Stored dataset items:
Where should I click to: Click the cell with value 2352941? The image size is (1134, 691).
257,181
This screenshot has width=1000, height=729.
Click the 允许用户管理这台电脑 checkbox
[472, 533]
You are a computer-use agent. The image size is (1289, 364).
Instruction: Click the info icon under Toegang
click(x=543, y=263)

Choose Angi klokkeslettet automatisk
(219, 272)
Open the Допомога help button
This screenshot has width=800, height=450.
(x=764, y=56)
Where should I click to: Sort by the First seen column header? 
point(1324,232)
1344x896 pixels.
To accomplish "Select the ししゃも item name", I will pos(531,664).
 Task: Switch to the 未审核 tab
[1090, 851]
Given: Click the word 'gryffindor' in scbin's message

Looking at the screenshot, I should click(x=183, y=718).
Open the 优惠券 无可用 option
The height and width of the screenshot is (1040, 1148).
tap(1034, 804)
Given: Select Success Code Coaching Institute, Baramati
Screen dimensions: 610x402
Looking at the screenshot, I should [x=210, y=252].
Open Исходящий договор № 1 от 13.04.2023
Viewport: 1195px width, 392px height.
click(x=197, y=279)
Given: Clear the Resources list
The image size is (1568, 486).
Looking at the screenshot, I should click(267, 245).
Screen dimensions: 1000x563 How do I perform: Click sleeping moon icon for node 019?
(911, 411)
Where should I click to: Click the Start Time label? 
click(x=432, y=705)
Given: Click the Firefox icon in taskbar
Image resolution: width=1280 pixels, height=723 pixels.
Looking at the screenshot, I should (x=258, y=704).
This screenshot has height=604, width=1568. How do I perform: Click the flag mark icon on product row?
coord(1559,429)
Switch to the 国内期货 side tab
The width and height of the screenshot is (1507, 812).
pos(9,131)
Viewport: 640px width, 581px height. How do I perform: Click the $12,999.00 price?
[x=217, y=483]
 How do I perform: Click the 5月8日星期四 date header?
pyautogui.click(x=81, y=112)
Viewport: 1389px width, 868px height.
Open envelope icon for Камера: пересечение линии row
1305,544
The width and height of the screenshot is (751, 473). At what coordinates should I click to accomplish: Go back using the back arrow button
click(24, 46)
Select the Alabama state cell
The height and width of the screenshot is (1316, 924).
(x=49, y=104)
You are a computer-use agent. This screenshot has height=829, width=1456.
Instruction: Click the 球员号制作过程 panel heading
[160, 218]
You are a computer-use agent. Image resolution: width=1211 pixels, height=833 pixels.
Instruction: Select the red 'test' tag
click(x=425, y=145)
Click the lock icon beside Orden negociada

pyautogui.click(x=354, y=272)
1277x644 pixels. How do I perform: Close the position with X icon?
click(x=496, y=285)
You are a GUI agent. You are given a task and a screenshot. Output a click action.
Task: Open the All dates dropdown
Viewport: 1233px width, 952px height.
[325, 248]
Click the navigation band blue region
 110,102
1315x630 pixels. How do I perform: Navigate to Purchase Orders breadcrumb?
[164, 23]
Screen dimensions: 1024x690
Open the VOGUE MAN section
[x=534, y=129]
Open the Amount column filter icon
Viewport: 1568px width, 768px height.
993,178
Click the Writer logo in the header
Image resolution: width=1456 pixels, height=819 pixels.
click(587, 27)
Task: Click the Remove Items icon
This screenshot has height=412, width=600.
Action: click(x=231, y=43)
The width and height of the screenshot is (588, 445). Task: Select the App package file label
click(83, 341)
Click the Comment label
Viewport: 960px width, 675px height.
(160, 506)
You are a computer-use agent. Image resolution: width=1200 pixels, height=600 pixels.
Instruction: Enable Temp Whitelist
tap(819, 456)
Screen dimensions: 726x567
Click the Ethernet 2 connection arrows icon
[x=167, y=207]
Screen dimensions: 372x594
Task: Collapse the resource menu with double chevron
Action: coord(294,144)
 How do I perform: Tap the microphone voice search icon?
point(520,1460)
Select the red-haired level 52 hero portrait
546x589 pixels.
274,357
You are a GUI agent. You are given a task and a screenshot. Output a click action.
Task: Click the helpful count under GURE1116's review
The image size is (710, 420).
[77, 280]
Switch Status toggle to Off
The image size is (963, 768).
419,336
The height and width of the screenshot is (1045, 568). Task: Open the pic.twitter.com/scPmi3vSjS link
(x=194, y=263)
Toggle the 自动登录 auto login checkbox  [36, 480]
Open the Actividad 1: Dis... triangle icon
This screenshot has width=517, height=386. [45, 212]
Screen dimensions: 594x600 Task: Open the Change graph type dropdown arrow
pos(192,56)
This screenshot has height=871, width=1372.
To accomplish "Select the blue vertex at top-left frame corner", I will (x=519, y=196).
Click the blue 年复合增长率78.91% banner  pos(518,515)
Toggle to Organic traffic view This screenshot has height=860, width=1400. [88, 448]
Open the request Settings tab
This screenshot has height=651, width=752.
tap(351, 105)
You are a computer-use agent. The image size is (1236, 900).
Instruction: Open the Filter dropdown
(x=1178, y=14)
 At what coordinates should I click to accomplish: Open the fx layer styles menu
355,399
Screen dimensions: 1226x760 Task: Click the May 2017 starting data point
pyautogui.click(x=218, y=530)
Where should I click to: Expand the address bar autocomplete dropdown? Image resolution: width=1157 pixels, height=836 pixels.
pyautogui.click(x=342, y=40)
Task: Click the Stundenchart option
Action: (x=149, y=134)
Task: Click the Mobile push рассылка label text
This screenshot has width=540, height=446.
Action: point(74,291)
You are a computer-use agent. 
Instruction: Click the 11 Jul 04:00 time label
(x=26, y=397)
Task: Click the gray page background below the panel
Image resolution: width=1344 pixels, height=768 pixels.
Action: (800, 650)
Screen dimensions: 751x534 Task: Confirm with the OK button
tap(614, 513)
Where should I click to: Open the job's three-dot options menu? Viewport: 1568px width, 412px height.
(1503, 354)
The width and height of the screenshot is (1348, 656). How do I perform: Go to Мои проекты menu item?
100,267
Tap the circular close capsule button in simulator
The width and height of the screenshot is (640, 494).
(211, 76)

Activity:
Search the entries above for the string "will". Copy each line that holds it.

Problem solution:
To accomplish "Select the ししゃも item name", I will pos(531,664).
To accomplish "Select the blue vertex at top-left frame corner", I will (x=519, y=196).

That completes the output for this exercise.